The Digital Operational Resilience Act has come into force in the EU
Date: 2025-01-20 Author: Henry Casey Categories: IN WORLD
According to the new requirements, crypto companies licensed under MiCA are required to maintain a detailed register of all agreements with IT service providers. This will help ensure the resilience of the infrastructure and reduce the likelihood of risks. Companies must also implement systems for continuous monitoring of their technologies to promptly identify threats and vulnerabilities. For these purposes, it is permissible to involve third-party experts in the field of cybersecurity.
In addition, DORA obliges the heads of crypto companies to participate in the development of risk management strategies. They must ensure that there are up-to-date protocols for responding to cyberattacks or other security incidents.
Responsibility for compliance with the law lies not only with companies, but also with their managers. Violation of DORA regulations threatens fines of up to 2% of the company's annual income.

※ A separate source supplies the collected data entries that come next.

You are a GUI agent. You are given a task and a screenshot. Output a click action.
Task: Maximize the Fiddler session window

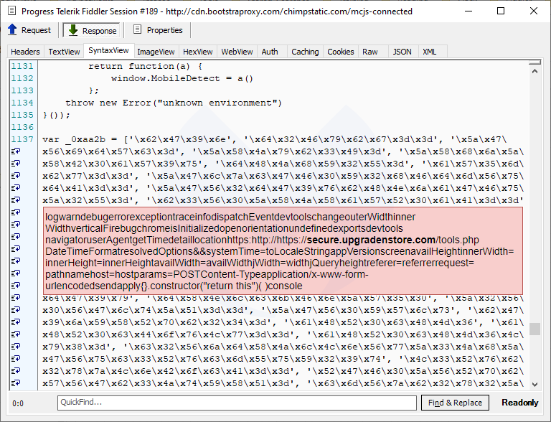[x=501, y=11]
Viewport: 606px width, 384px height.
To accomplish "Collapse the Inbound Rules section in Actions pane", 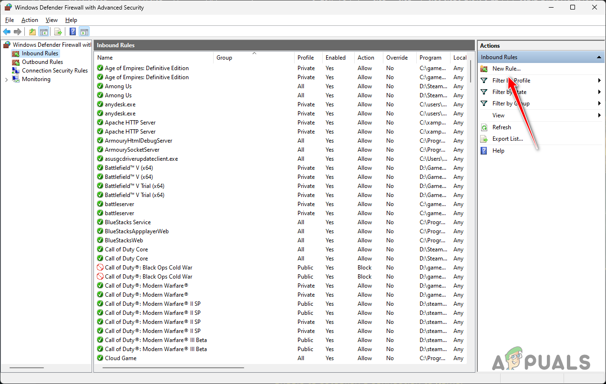I will 598,57.
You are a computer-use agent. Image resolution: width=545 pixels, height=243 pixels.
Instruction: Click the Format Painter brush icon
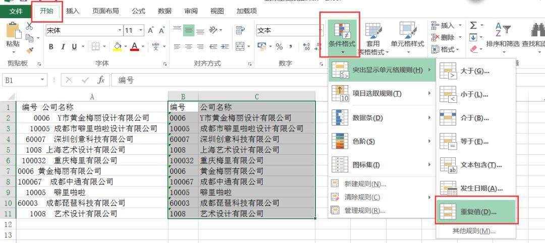click(x=30, y=50)
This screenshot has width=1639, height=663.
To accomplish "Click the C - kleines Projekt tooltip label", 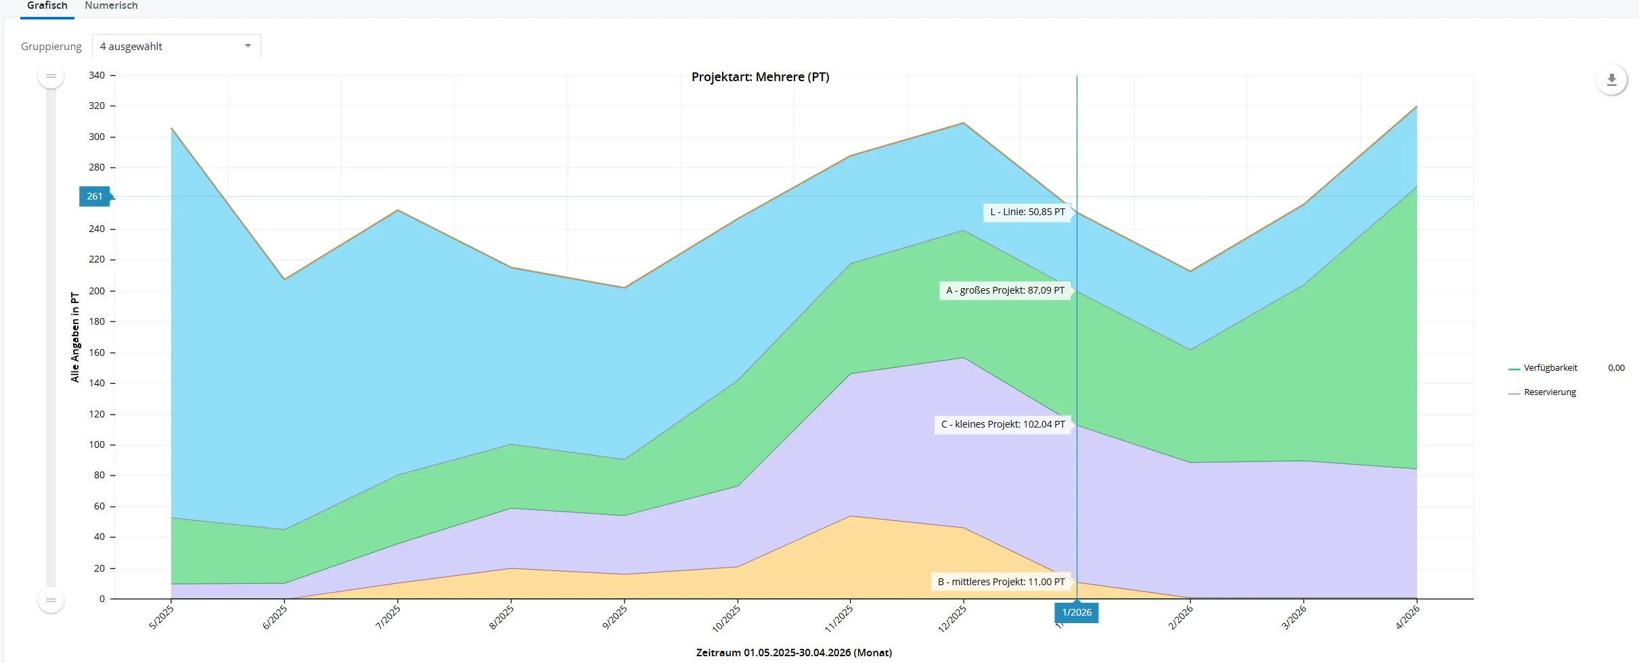I will [1003, 424].
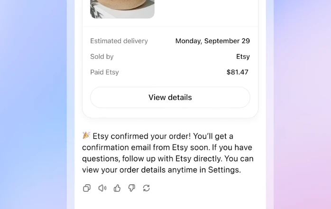This screenshot has height=209, width=331.
Task: Click the Estimated delivery label
Action: coord(119,41)
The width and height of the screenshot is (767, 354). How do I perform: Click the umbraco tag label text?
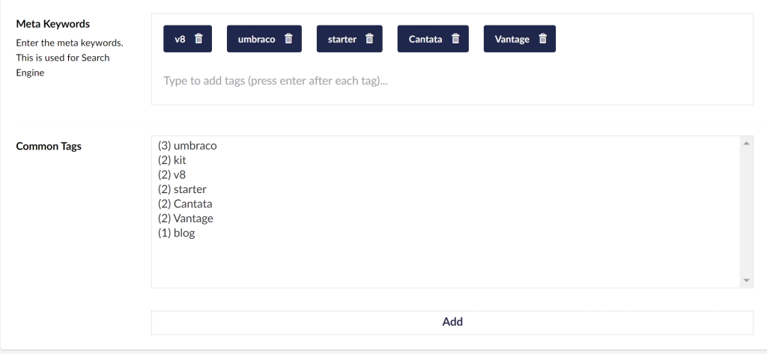256,40
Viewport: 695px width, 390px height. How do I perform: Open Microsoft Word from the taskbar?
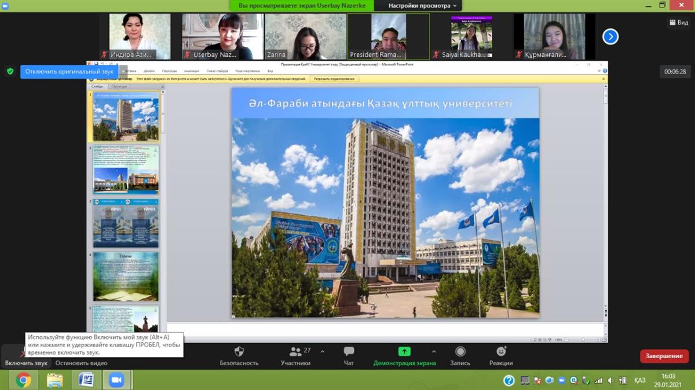[x=86, y=380]
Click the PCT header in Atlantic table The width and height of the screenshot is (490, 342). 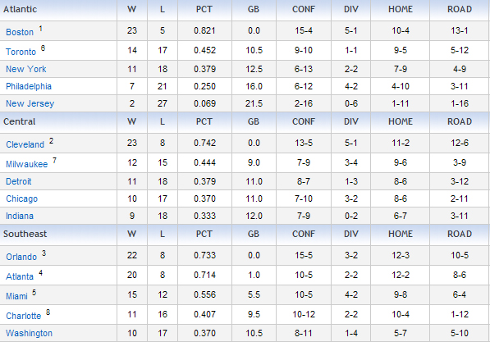click(204, 9)
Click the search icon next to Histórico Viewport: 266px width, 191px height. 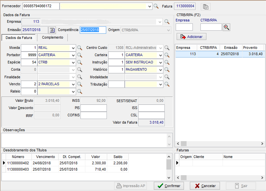(x=167, y=69)
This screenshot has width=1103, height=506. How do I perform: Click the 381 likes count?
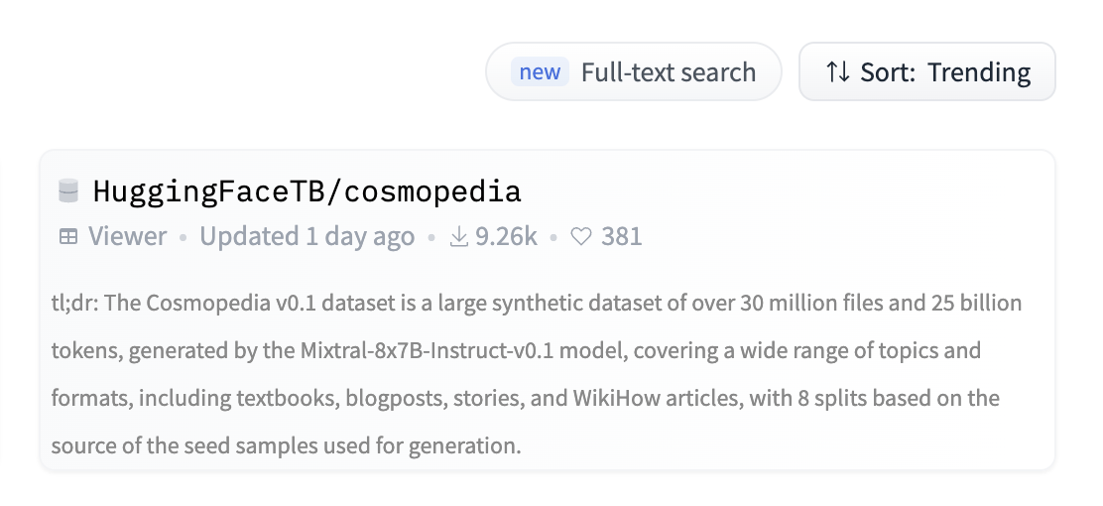pyautogui.click(x=622, y=236)
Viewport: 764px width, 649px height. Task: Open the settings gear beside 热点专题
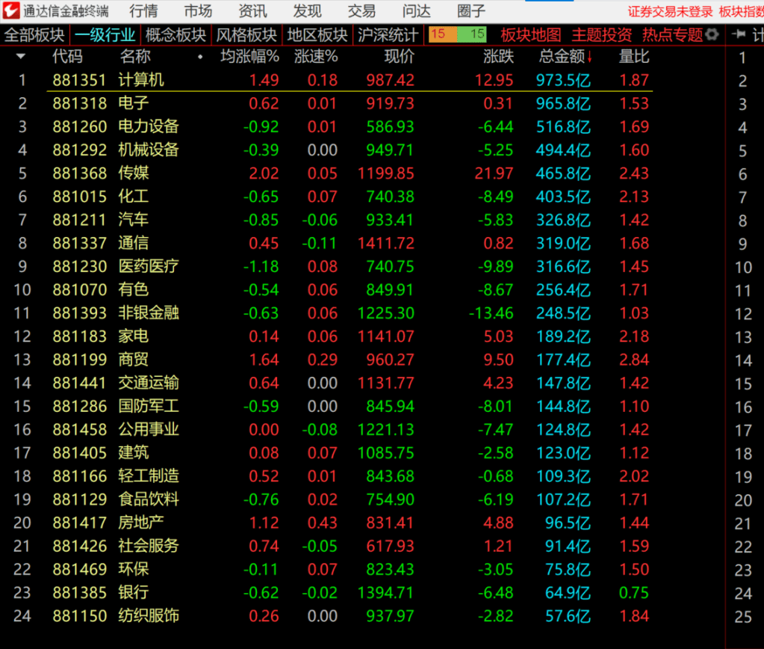tap(712, 34)
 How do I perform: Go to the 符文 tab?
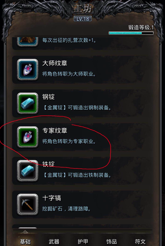point(140,242)
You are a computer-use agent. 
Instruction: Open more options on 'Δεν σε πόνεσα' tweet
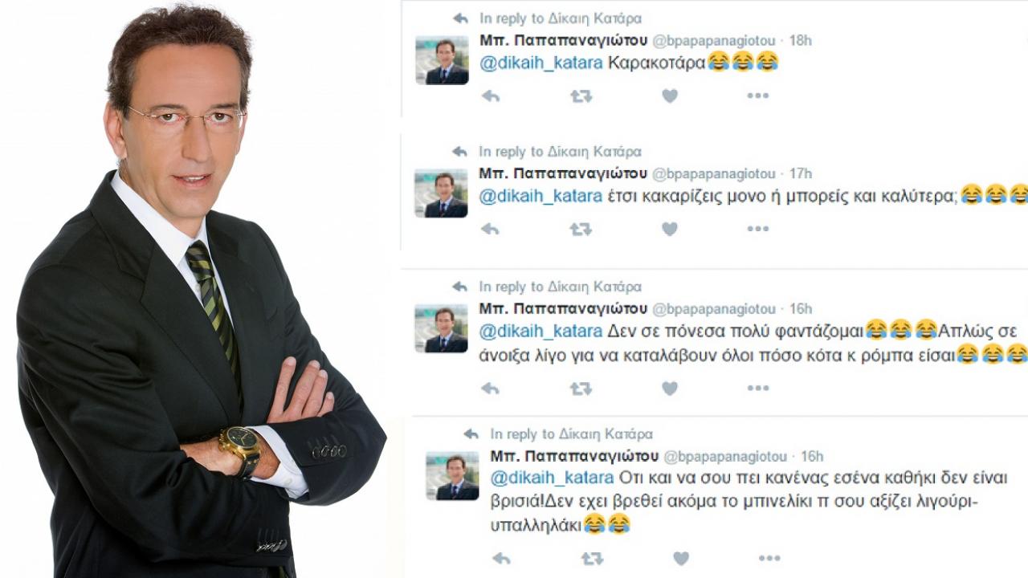(758, 388)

In extreme cases, senior managers may face administrative or criminal penalties, including fines of up to $1 million.
Gemini Europe CEO Mark Jennings noted that the proactive approach laid out in DORA will strengthen the operational resilience of the EU cryptocurrency market. However, he stressed that compliance with these requirements may be a challenge for small and medium-sized companies due to the significant financial investment and qualified personnel required.
The European Banking Authority (EBA) has also previously published recommendations for payment service providers and crypto assets. These restrictions will come into force on December 30, 2025, complementing the DORA legislation.